---- STUDY MATERIAL

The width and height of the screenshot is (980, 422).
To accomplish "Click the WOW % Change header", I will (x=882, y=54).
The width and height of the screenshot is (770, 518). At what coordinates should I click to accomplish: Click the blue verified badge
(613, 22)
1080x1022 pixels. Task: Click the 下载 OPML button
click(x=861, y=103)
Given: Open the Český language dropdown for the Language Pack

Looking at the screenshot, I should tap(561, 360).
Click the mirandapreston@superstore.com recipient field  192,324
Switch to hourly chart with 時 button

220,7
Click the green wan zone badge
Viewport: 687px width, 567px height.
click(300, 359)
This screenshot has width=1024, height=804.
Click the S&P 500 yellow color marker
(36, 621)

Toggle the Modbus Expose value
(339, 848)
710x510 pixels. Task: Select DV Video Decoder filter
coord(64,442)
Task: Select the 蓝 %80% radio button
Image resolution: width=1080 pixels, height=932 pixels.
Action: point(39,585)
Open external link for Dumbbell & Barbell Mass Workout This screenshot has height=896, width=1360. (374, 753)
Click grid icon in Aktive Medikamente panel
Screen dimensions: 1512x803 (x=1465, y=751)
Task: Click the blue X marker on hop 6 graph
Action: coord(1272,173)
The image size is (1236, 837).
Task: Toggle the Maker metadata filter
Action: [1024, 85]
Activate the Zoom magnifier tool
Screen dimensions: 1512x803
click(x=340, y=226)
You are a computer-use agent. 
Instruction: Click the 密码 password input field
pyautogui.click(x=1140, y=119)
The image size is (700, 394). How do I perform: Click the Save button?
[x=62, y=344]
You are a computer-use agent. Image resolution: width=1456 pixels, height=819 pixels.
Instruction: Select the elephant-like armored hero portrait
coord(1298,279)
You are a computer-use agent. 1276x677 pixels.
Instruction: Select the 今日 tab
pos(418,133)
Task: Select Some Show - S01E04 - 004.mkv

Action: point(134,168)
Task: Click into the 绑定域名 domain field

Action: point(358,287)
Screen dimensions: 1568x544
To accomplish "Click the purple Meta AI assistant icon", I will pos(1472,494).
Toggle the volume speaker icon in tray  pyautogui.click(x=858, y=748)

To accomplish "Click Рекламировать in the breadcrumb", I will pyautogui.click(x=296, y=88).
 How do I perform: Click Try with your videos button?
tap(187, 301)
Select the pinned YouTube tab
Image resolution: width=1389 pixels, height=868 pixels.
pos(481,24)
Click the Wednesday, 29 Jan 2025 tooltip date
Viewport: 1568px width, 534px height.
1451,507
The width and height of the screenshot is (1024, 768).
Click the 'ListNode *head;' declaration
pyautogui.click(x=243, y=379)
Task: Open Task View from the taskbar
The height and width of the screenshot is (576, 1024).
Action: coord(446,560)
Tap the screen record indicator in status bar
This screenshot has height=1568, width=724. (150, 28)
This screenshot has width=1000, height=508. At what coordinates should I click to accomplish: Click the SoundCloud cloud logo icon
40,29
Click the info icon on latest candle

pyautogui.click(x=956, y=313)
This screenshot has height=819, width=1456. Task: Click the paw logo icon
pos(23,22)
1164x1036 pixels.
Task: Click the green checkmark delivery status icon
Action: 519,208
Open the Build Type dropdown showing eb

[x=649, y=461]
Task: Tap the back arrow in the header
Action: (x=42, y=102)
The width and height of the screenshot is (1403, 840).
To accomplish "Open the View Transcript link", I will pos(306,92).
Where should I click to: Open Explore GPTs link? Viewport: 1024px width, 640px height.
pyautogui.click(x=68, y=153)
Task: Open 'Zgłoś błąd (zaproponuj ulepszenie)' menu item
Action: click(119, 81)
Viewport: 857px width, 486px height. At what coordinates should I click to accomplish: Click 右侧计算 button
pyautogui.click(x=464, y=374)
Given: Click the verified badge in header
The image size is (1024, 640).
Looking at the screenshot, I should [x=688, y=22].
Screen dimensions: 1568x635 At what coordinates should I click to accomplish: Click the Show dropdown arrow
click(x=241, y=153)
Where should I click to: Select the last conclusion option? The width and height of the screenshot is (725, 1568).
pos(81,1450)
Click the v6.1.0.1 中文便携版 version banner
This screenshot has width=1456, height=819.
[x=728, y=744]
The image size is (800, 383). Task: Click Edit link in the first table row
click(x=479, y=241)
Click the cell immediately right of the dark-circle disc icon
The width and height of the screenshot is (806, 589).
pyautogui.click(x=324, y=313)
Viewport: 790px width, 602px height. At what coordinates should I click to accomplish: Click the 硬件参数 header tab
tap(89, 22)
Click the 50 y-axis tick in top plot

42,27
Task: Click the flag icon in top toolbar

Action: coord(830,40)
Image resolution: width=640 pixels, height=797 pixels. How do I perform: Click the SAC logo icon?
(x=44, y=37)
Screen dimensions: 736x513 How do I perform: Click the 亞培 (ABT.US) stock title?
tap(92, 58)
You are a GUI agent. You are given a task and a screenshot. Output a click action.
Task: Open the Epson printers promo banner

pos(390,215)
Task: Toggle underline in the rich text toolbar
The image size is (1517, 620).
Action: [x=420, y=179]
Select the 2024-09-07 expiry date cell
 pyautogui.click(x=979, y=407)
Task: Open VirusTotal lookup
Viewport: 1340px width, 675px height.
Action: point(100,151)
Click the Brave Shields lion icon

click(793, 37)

--------

**ASSIGNED TASK:**
Print all of the lines above so that each one matches its original exactly.

**ANSWER TO THIS TASK:**
The width and height of the screenshot is (980, 422).
To accomplish "Click the WOW % Change header", I will (x=882, y=54).
The width and height of the screenshot is (770, 518). At what coordinates should I click to accomplish: Click the blue verified badge
(613, 22)
1080x1022 pixels. Task: Click the 下载 OPML button
click(x=861, y=103)
Given: Open the Český language dropdown for the Language Pack

Looking at the screenshot, I should tap(561, 360).
Click the mirandapreston@superstore.com recipient field  192,324
Switch to hourly chart with 時 button

220,7
Click the green wan zone badge
Viewport: 687px width, 567px height.
click(300, 359)
This screenshot has width=1024, height=804.
Click the S&P 500 yellow color marker
(36, 621)

Toggle the Modbus Expose value
(339, 848)
710x510 pixels. Task: Select DV Video Decoder filter
coord(64,442)
Task: Select the 蓝 %80% radio button
Image resolution: width=1080 pixels, height=932 pixels.
Action: point(39,585)
Open external link for Dumbbell & Barbell Mass Workout This screenshot has height=896, width=1360. (374, 753)
Click grid icon in Aktive Medikamente panel
Screen dimensions: 1512x803 (x=1465, y=751)
Task: Click the blue X marker on hop 6 graph
Action: coord(1272,173)
The image size is (1236, 837).
Task: Toggle the Maker metadata filter
Action: [1024, 85]
Activate the Zoom magnifier tool
Screen dimensions: 1512x803
click(x=340, y=226)
You are a computer-use agent. 
Instruction: Click the 密码 password input field
pyautogui.click(x=1140, y=119)
The image size is (700, 394). How do I perform: Click the Save button?
[x=62, y=344]
You are a computer-use agent. Image resolution: width=1456 pixels, height=819 pixels.
Instruction: Select the elephant-like armored hero portrait
coord(1298,279)
You are a computer-use agent. 1276x677 pixels.
Instruction: Select the 今日 tab
pos(418,133)
Task: Select Some Show - S01E04 - 004.mkv

Action: point(134,168)
Task: Click into the 绑定域名 domain field

Action: point(358,287)
Screen dimensions: 1568x544
To accomplish "Click the purple Meta AI assistant icon", I will pos(1472,494).
Toggle the volume speaker icon in tray  pyautogui.click(x=858, y=748)

To accomplish "Click Рекламировать in the breadcrumb", I will pyautogui.click(x=296, y=88).
 How do I perform: Click Try with your videos button?
tap(187, 301)
Select the pinned YouTube tab
Image resolution: width=1389 pixels, height=868 pixels.
pos(481,24)
Click the Wednesday, 29 Jan 2025 tooltip date
Viewport: 1568px width, 534px height.
1451,507
The width and height of the screenshot is (1024, 768).
Click the 'ListNode *head;' declaration
pyautogui.click(x=243, y=379)
Task: Open Task View from the taskbar
The height and width of the screenshot is (576, 1024).
Action: coord(446,560)
Tap the screen record indicator in status bar
This screenshot has height=1568, width=724. (150, 28)
This screenshot has width=1000, height=508. At what coordinates should I click to accomplish: Click the SoundCloud cloud logo icon
40,29
Click the info icon on latest candle

pyautogui.click(x=956, y=313)
This screenshot has height=819, width=1456. Task: Click the paw logo icon
pos(23,22)
1164x1036 pixels.
Task: Click the green checkmark delivery status icon
Action: 519,208
Open the Build Type dropdown showing eb

[x=649, y=461]
Task: Tap the back arrow in the header
Action: (x=42, y=102)
The width and height of the screenshot is (1403, 840).
To accomplish "Open the View Transcript link", I will pos(306,92).
Where should I click to: Open Explore GPTs link? Viewport: 1024px width, 640px height.
pyautogui.click(x=68, y=153)
Task: Open 'Zgłoś błąd (zaproponuj ulepszenie)' menu item
Action: click(119, 81)
Viewport: 857px width, 486px height. At what coordinates should I click to accomplish: Click 右侧计算 button
pyautogui.click(x=464, y=374)
Given: Click the verified badge in header
The image size is (1024, 640).
Looking at the screenshot, I should [x=688, y=22].
Screen dimensions: 1568x635 At what coordinates should I click to accomplish: Click the Show dropdown arrow
click(x=241, y=153)
Where should I click to: Select the last conclusion option? The width and height of the screenshot is (725, 1568).
pos(81,1450)
Click the v6.1.0.1 中文便携版 version banner
This screenshot has width=1456, height=819.
[x=728, y=744]
The image size is (800, 383). Task: Click Edit link in the first table row
click(x=479, y=241)
Click the cell immediately right of the dark-circle disc icon
The width and height of the screenshot is (806, 589).
pyautogui.click(x=324, y=313)
Viewport: 790px width, 602px height. At what coordinates should I click to accomplish: Click the 硬件参数 header tab
tap(89, 22)
Click the 50 y-axis tick in top plot

42,27
Task: Click the flag icon in top toolbar

Action: coord(830,40)
Image resolution: width=640 pixels, height=797 pixels. How do I perform: Click the SAC logo icon?
(x=44, y=37)
Screen dimensions: 736x513 How do I perform: Click the 亞培 (ABT.US) stock title?
tap(92, 58)
You are a GUI agent. You are given a task and a screenshot. Output a click action.
Task: Open the Epson printers promo banner

pos(390,215)
Task: Toggle underline in the rich text toolbar
The image size is (1517, 620).
Action: [x=420, y=179]
Select the 2024-09-07 expiry date cell
 pyautogui.click(x=979, y=407)
Task: Open VirusTotal lookup
Viewport: 1340px width, 675px height.
Action: point(100,151)
Click the Brave Shields lion icon

click(793, 37)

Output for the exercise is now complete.